Work item :: Search the data below for the string "agent". Extract every line that contains it.
::: Input :::
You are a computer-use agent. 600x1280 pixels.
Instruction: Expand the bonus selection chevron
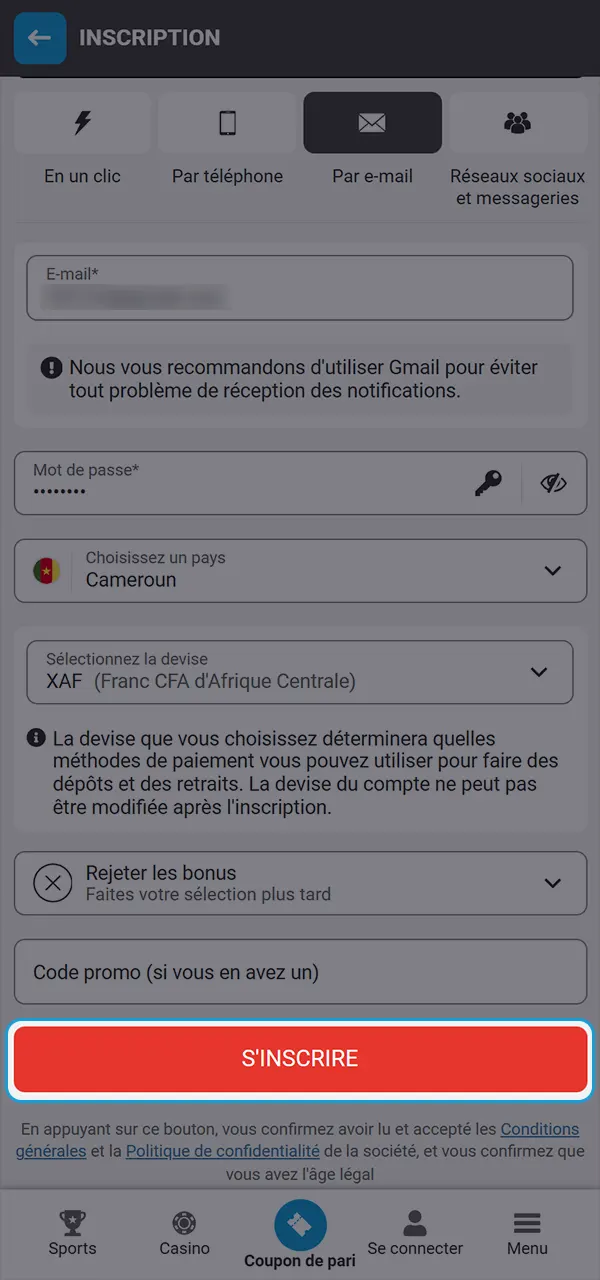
:::
::: Input :::
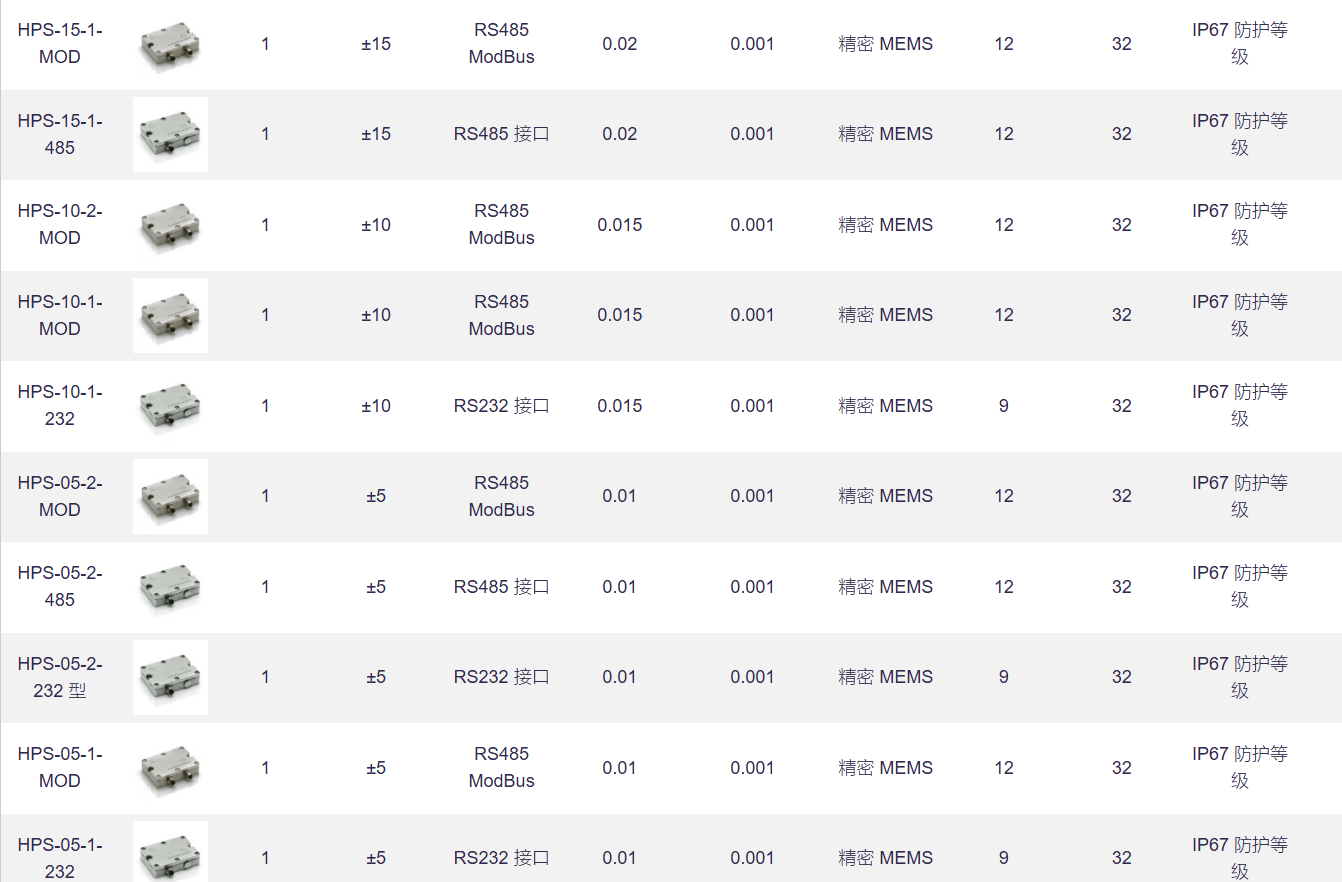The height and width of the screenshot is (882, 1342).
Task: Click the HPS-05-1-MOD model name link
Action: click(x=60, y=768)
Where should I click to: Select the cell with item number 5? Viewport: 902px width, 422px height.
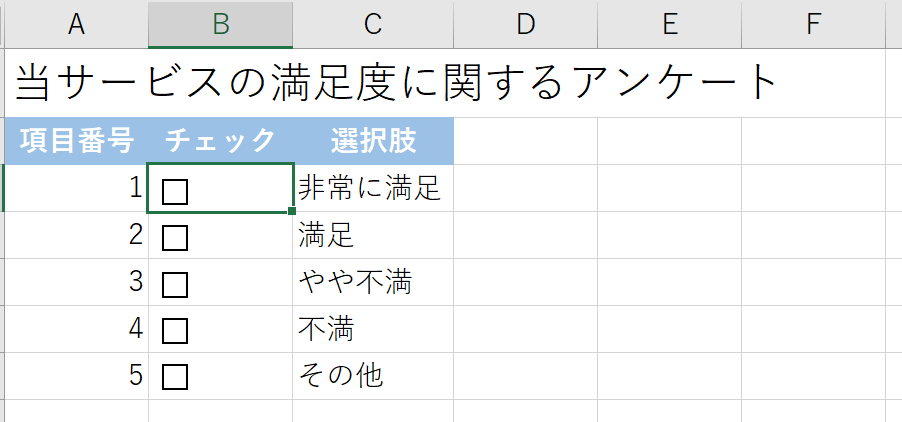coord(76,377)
:::
::: Input :::
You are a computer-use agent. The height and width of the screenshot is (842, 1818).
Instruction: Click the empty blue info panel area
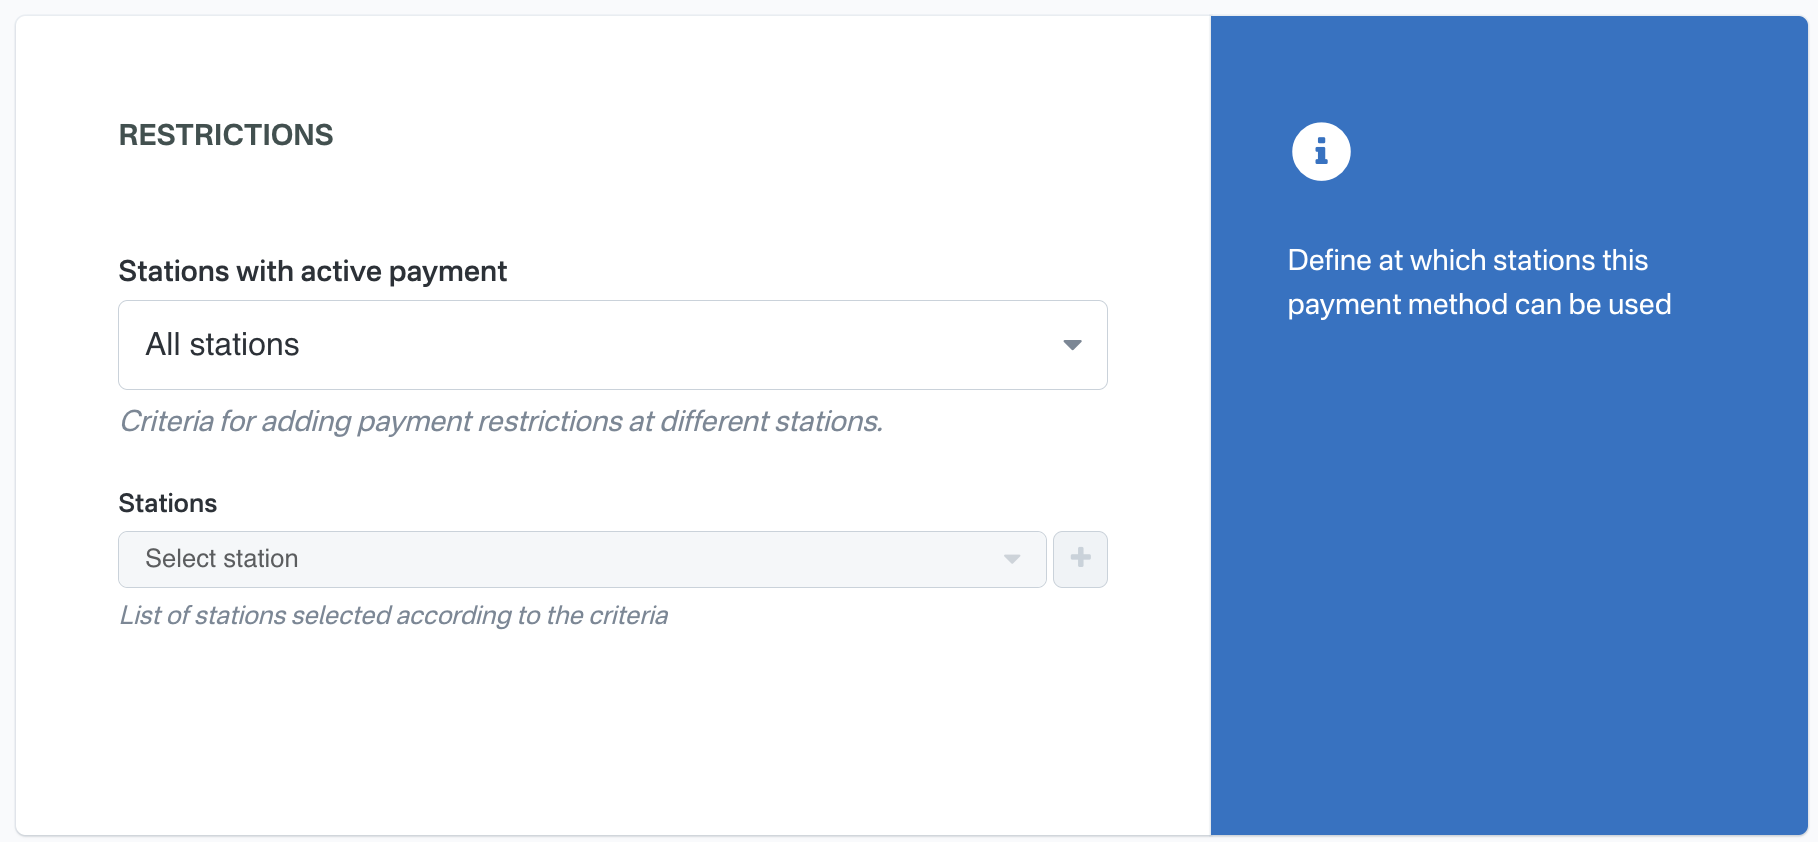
:::
Answer section ::
You are a computer-use agent. 600x1280 pixels.
You are a computer-use agent. The height and width of the screenshot is (842, 1818).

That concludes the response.